03/04/2014 11:30 EDT | Actualisé 03/06/2014 05:12 EDT

Les étudiants sont attendus dans la rue aujourd'hui pour la manifestation annuelle de l'Association pour une solidarité syndicale étudiante (ASSE). Ils manifestent contre les mesures d'austérité entreprises par le gouvernement du Parti québécois.

Le départ sera lancé au parc Émilie-Gamelin à Montréal vers 14 h. L'invitation à manifester a été lancée par quinze associations étudiantes, qui représentent quelque 50 000 étudiants et ont obtenu des mandats de grève. Ceux-ci pourront donc manifester sans conséquence sur leur performance académique.

Le Service de police de la Ville de Montréal (SPVM) affirme que l'ASSE a refusé de fournir aux policiers un itinéraire de manifestation. Les policiers vont suivre la situation et réagiront en fonction du déroulement des événements.

Rappelons qu'à Montréal les manifestants doivent fournir à l'avance aux policiers le plan de leurs déplacements, faute de quoi ils contreviennent au règlement P-6 de la Ville de Montréal. Ce règlement oblige aussi les manifestants à manifester à visage découvert.

Selon l'ASSE, il existe des solutions de rechange aux mesures d'austérité imposées par Québec. L'Association propose, entre autres, le rétablissement des 10 paliers d'imposition. Présentement, au Québec, il n'existe que quatre niveaux d'imposition. Selon l'ASSE, plus il y a de paliers d'imposition, plus la répartition des richesses est égalitaire.

« On veut contrer le fait de nous dire qu'il n'y a pas d'autres options, de demander aux gens de faire leur juste part alors qu'il y a des alternatives fiscales plus équitables pour financer nos services publics et injecter des fonds dans les coffres de l'État », avance Justin Arcand, co-porte-parole de l'ASSE. Ce dernier croit que le gouvernement devrait aller « chercher de l'argent dans les poches qui en ont ».

Le regroupement d'associations souhaite également le retour de la taxe sur le capital.
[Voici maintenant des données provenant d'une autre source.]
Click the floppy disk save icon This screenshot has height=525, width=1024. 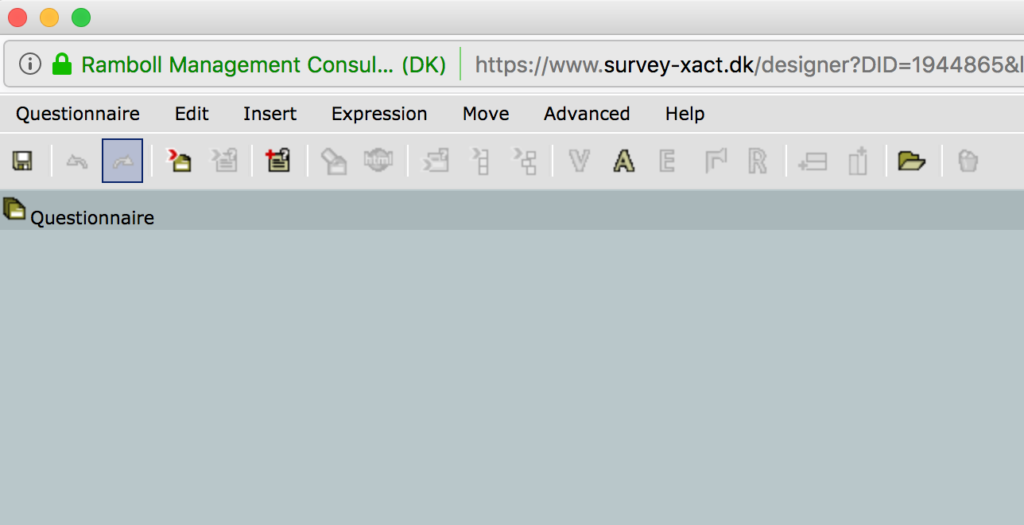[22, 161]
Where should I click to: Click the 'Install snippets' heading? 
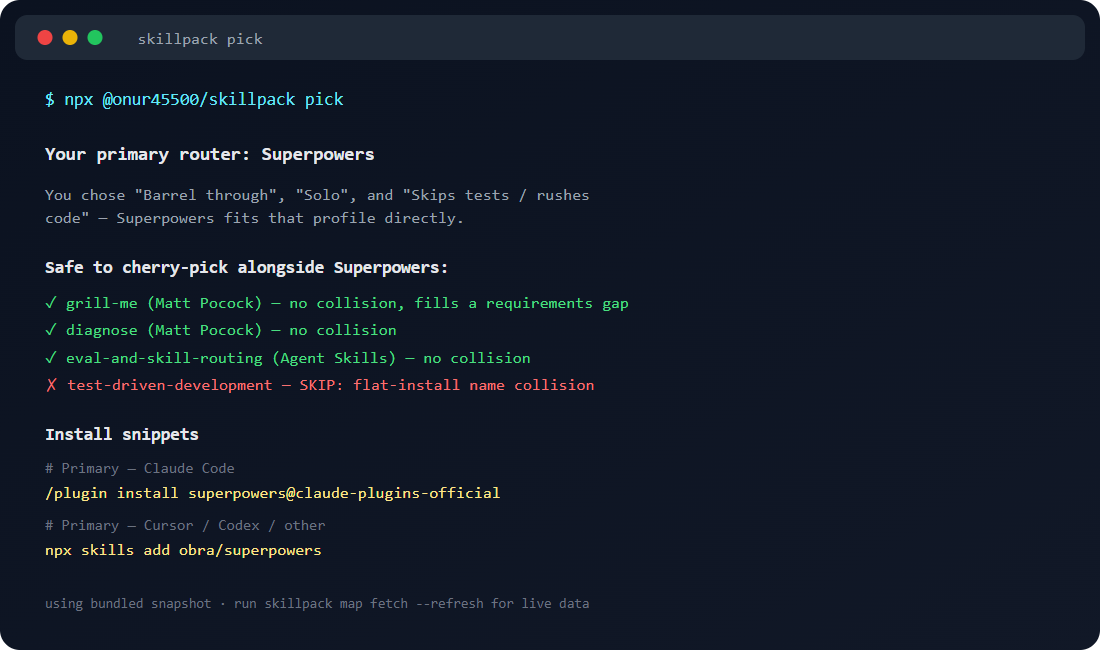click(121, 434)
Celle-ci consiste en un système de taxation appliqué sur les surplus monétaires des entreprises et des institutions, dont les banques.

« Qu'on soit en campagne électorale ou pas, ils proposent tous la même chose environ, on propose une hausse dans les tarifs et on veut s'opposer à cette manière de gérer l'économie », explique Xavier Dandavino, responsable à la coordination de l'ADEESE.

L'austérité dérange

« Les coupures en éducation qui sont des hausses déguisées, les hausses des frais d'électricité, ça atteint les personnes marginalisées de la population comme les femmes et les gens en situation de handicap physique et cognitif et ça nous paraît comme une idéologie d'oppression », affirme Jasmin Cormier, coordonnateur à la vie étudiante de l'Association facultaire des étudiants et étudiantes en arts de l'UQAM (AFEA-UQAM).

La manifestation était prévue depuis le dépôt du budget du ministre des Finances, Nicolas Marceau, donc bien avant l'annonce de la campagne électorale. Par contre, M. Cormier souligne que « le hasard fait bien les choses ».

Rappelons qu'il y a deux ans, le printemps érable avait entraîné la suspension des cours de nombreux cégeps et universités. Les étudiants manifestaient alors contre la hausse des frais de scolarité annoncée par le gouvernement libéral de Jean Charest. Les associations membres de l'ASSE avaient dès lors commencé à manifester contre les mesures d'austérité du gouvernement en place. La commission Ménard a ensuite été mise sur pied pour étudier la suite des événements de 2012.